> _WORK TASK_: Using the data below, return the stretch from the line that contains "Collapse content Array inside first paragraph" through the line that contains "This screenshot has height=1311, width=940.", both included, exactly as it stands and nothing beyond it.

> _DATA SUPPLIED_:
Start of Block

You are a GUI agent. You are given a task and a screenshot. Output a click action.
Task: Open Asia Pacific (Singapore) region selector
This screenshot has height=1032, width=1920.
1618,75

End of Block
Start of Block

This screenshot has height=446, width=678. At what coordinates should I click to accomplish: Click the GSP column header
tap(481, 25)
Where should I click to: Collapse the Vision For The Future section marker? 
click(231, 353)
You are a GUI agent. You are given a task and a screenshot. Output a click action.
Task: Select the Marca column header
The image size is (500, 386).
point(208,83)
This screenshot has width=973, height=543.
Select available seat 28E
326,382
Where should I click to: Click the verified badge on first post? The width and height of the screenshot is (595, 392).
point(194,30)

End of Block
Start of Block

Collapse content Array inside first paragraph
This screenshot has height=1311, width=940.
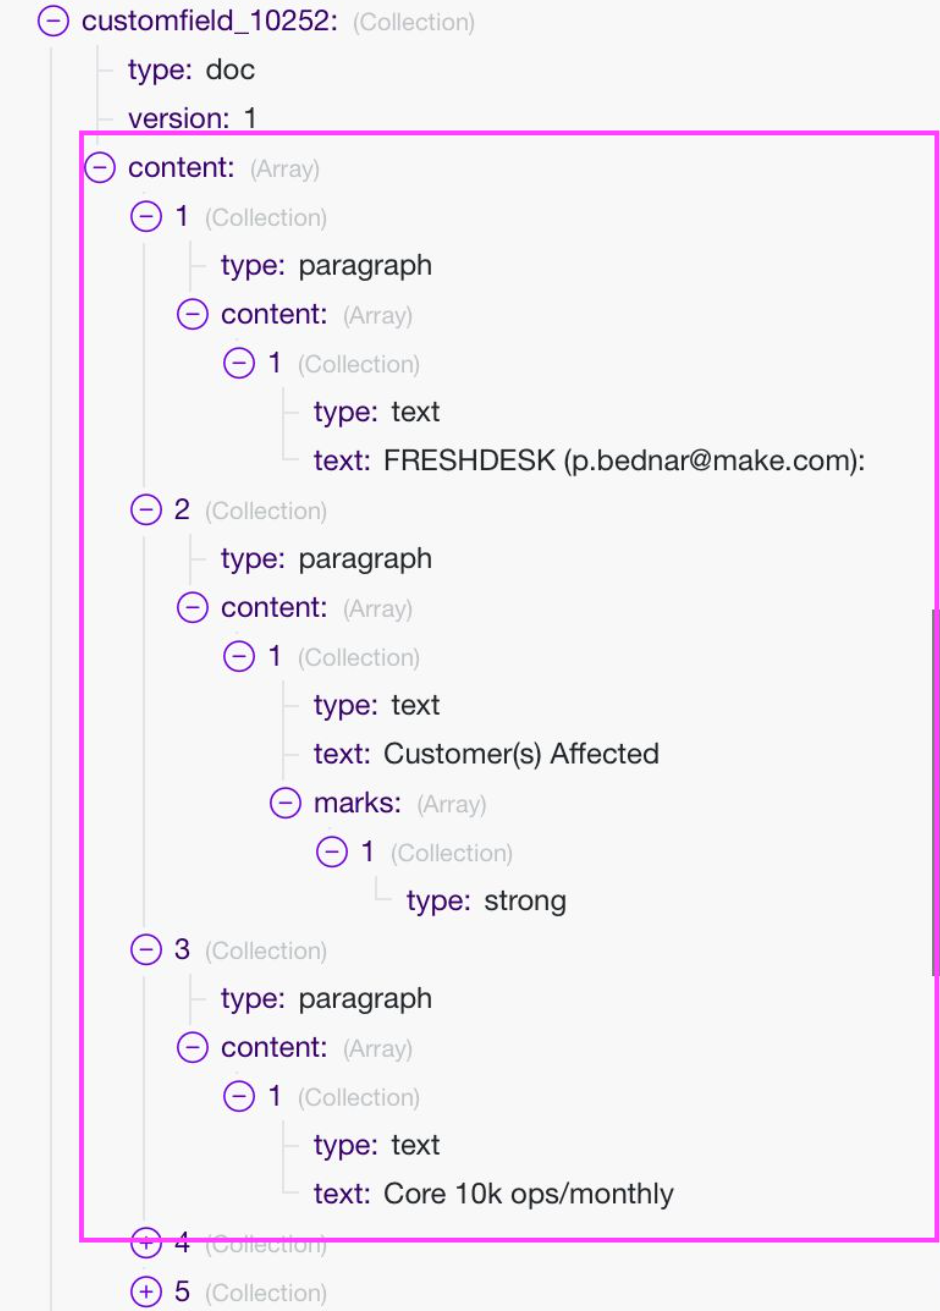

End of Block

> _COMPLETED TASK_:
Collapse content Array inside first paragraph
This screenshot has height=1311, width=940.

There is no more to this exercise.